Pourquoi des oeufs à Pâques
L’Eglise reprendra cette idée, lors du concile d’Aix La Chapelle, en interdisant les œufs pendant le Carême. Les œufs étaient soit couvés pour donner des volailles à rôtir lors des repas de moisson et de battage, soit conservés, dans la graisse ou dans la sciure afin d’éviter les échanges gazeux, pour être mangés à Pâques. Pour cette fête, on décore, teint, peint, enchâsse de pierreries et d’or, comme ceux de Fabergé en Russie, les œufs qui sont offerts à ceux à qui l’on veut faire plaisir. Le plus gros était offert au roi entouré d’un ruban rouge, usage que l’on retrouve dans nos œufs en chocolat. En Grèce, dans l’île de Karpathos, on garde encore la tradition de se saluer le jour de Pâques en choquant des œufs durs et l’on cuit d’énormes omelettes comme on le faisait chez nous au Moyen Age avec les œufs pondus le Vendredi saint. 

Pourquoi mange t-on des œufs pour la fête de Pâques? Anatole France dans “Les opinions de Jérôme Coignard” oppose deux conceptions :
M. Nicolas Cerise regarda mon bon maître d’un œil clignotant et lui dit avec un rire mince :
- Monsieur l’abbé Coignard, ces œufs, dont les coquilles teintes de betterave jonchent le plancher sous nos pieds, ne sont point, dans leur essence, aussi chrétiens et catholiques qu’il vous plait de le croire. Les œufs de Pâques sont, au contraire, d’origine païenne et rappellent, au moment de l’équinoxe de printemps, l’éclosion mystérieuse de la vie. C’est un vieux symbole qui s’est conservé dans la religion chrétienne.

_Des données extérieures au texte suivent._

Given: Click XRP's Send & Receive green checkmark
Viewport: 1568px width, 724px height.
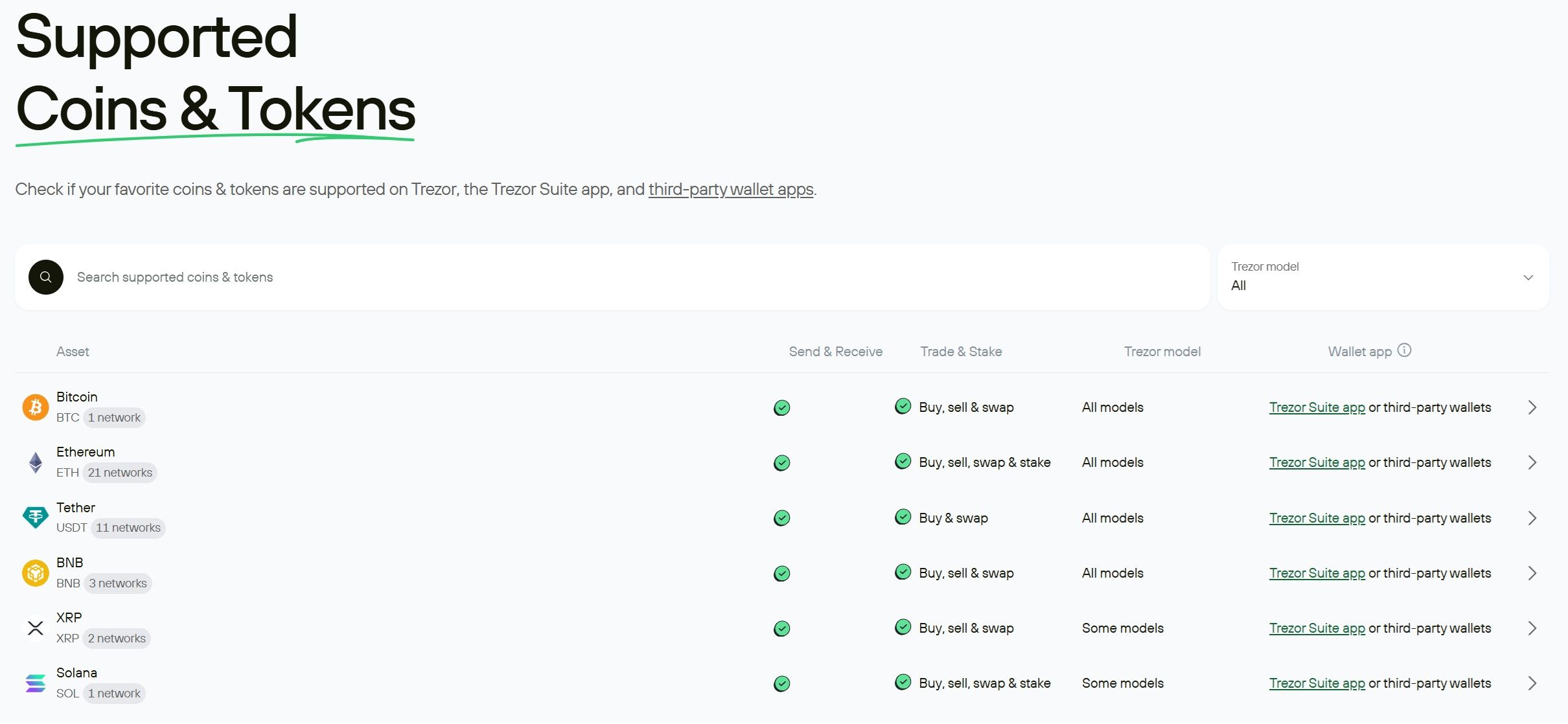Looking at the screenshot, I should tap(782, 628).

- On peut soutenir tout aussi raisonnablement, dit mon bon maître, que c’est un symbole de résurrection du Christ. Pour moi qui n’ai nul goût à charger la religion de subtilités symboliques, je croirais volontiers que la joie de manger des œufs dont on a été privé durant le carême est la seule cause qui les fait paraître en ce jour sur les tables avec honneur et vêtus de la pourpre royale.”
Ce n’est qu’au 18ème siècle qu’apparaissent les œufs en chocolat qui sont apportés aux enfants par les cloches de Rome et soigneusement cachés, occasion d’une joyeuse quête toujours récompensée.

La cuisine des oeufs
Mais, foin d’arguties théologiques auxquelles personne ne comprenait rien, les œufs devinrent très vite des aliments que l’on pouvait manger les jours de pénitence en alternance avec la poisson. Et c’est ainsi que dans les monastères, en premier lieu là où les régimes alimentaires étaient les plus stricts, on inventa mille et une recettes pour accommoder les œufs au point que Rabelais pouvait écrire dans Pantagruel : ” les gastrolâtres sacrifient à leur dieu ventripotent : œufs fritz, perduez, suffocqués, estuvés, traînés par les cendres, jettés par la cheminée, barbouillés, gouildronné…” Il y avait comme maintenant maintes recettes : cuits sous la braise pour les manger durs ou mollets, au plat, en omelette agrémentés de légumes et de viande, puis de pomme de terre qui en faisait un plat très consistant, battus avec du verjus comme liant, plus tard on les cuit à la coque, en cocote et brouillés.
En ville, les boulangers utilisaient beaucoup d’œufs qu’ils incorporaient à la pâte à pain avec d’autres ingrédients pour confectionner croûtes, pâtés et darioles.
On prête à Louis XV qui raffolait d’œufs à la coque et de meringues d’avoir développer l’aviculture à Versailles, les poulettes étaient installées jusque dans les greniers et fournissaient quotidiennement les coquetiers royaux. L’œuf était à la mode et Menon disait de lui : “c’est un aliment excellent et nourrissant que le sain et le malade, le pauvre et le riche partageaient ensemble.